───── Excerpt to read ─────
SQL Server Architecture: An In-Depth Guide

April 7, 2022

6470

SQL Server Architecture An In-Depth Guide

Microsoft SQL Server has a client-server database architecture, where the process typically begins with the client app sending a request to the server—and continues as the SQL Server receives and processes the request, and then returns the required result.

Let’s explain the main components of SQL database architecture with a diagram. We can single out three of them:

SQL Server Network Interface (Protocol Layer)
Relational Engine
Storage Engine

Now let’s have a detailed overview of each component.

SQL Server Network Interface (SNI) Layer

Let’s start with the layer that makes it possible for SQL Server to communicate with external environments. It is called SQL Server Network Interface, and it contains SQL Server protocols. These are the main protocols currently associated with SQL Server:

Shared memory
Named pipes
TCP/IP
TDS (Tabular Data Stream)

Additionally, we can mention a protocol called Virtual Interface Adapter (VIA). However, it requires auxiliary hardware to be set up and is deprecated by Microsoft, being no longer available in the latest versions of SQL Server.

Now let’s learn about them in detail.

Shared Memory

Shared memory is the simplest protocol, used by default for local connections, when the client application and the SQL Server are located on the same machine.

Named Pipes

Named pipes is a protocol that can be used in case the client application and the SQL Server are connected via a local area network (LAN). By default, this protocol is disabled; you can enable it using the SQL Configuration Manager. The default port for named pipes in SQL Server is 445.

TCP/IP

The most important of the bunch, TCP/IP is the primary protocol that connects to SQL Server remotely, using an IP address and a port number. This is required when the client application and the SQL Server are installed on separate machines. The default TCP port utilized by SQL Server is 1433; however, it is recommended to change the port after installing SQL Server.

TDS (Tabular Data Stream)

Tabular Data Stream is an application-level protocol that is applied to transfer requests and responses between client applications and SQL Server systems. The client typically establishes a long-standing connection with the server. As soon as the connection is established, TDS messages become the means of communication between the client application and the database server. It is also possible for a server to act as a client, which requires a separate TDS connection.

Database Engine

Database engine is the primary component of the SQL Server architecture; it is used to store and process data, comprising two components: the relational engine and the storage engine. The relational engine is responsible for query processing, while the storage engine deals with storage and retrieval of data from storage systems. Now let’s have an in-depth overview of SQL Server engine architecture for both engine types.

Relational Engine

The relational database engine in SQL Server is also known as the query processor, because it determines the execution of queries as well as conducts memory management, thread and task management, and buffer management. In a nutshell, it requests data from the storage engine and processes the results to be returned to the user.
───── Provided material ─────
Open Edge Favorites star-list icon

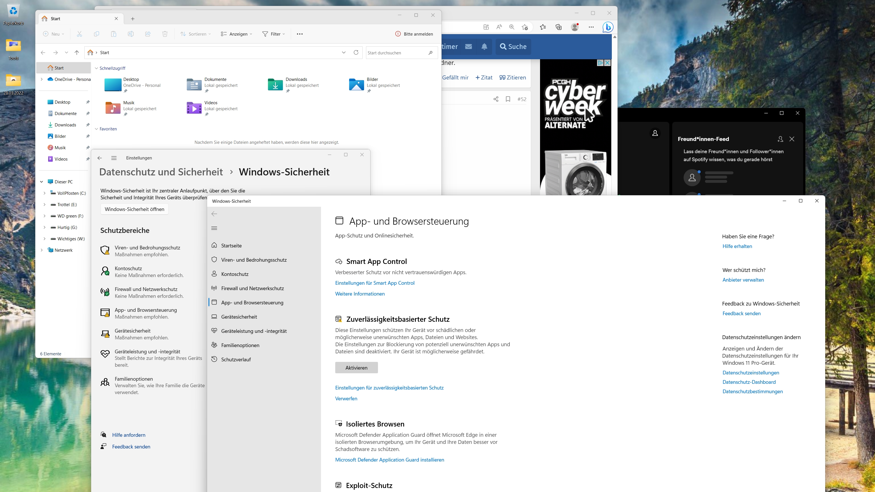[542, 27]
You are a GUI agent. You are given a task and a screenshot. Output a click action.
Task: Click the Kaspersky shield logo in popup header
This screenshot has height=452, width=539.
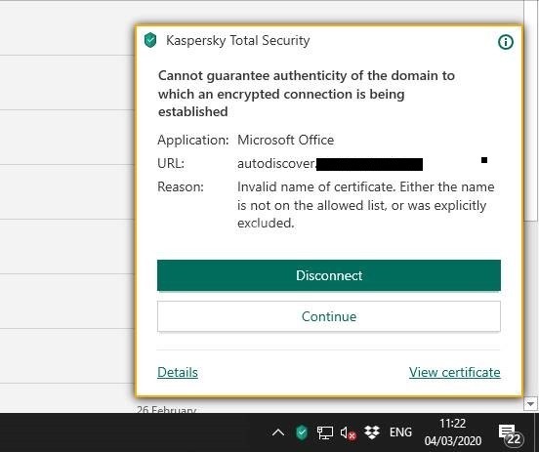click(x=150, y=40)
─────
───── Provided material ─────
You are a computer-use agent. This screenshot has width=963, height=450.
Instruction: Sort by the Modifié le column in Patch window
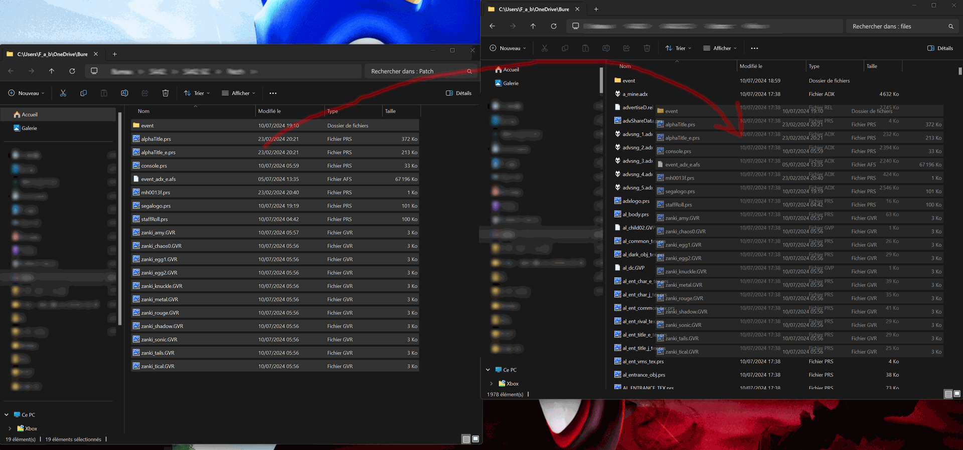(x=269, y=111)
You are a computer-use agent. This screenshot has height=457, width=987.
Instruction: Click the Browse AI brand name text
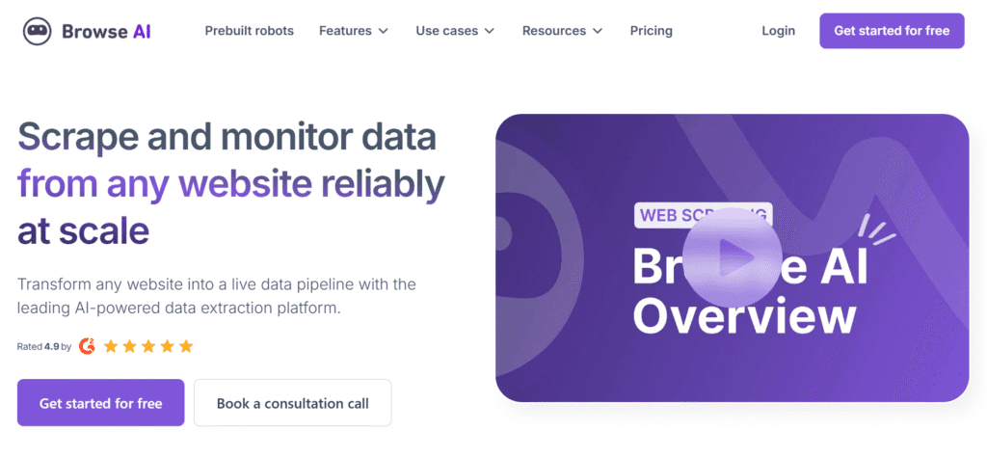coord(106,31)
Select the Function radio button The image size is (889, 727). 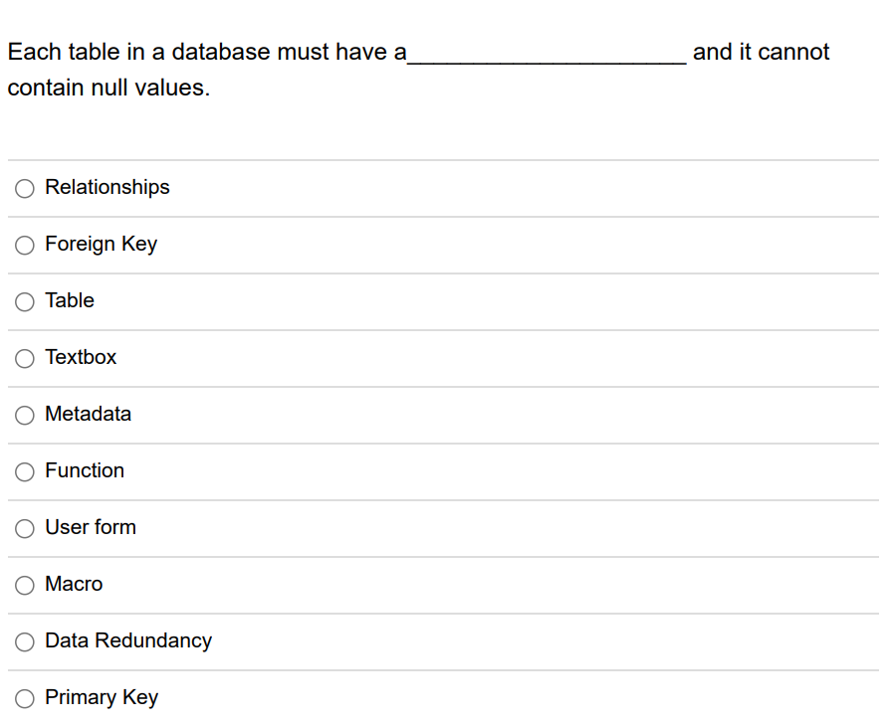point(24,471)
─────
> Instructions to follow:
Answer these questions from the SQL Server architecture guide:
1. Which protocol is used by default when the client application and SQL Server are on the same machine?
2. What is the default TCP port used by SQL Server?
3. By what other name is the relational engine known?

> Exercise answer:
1. Shared memory
2. 1433
3. The query processor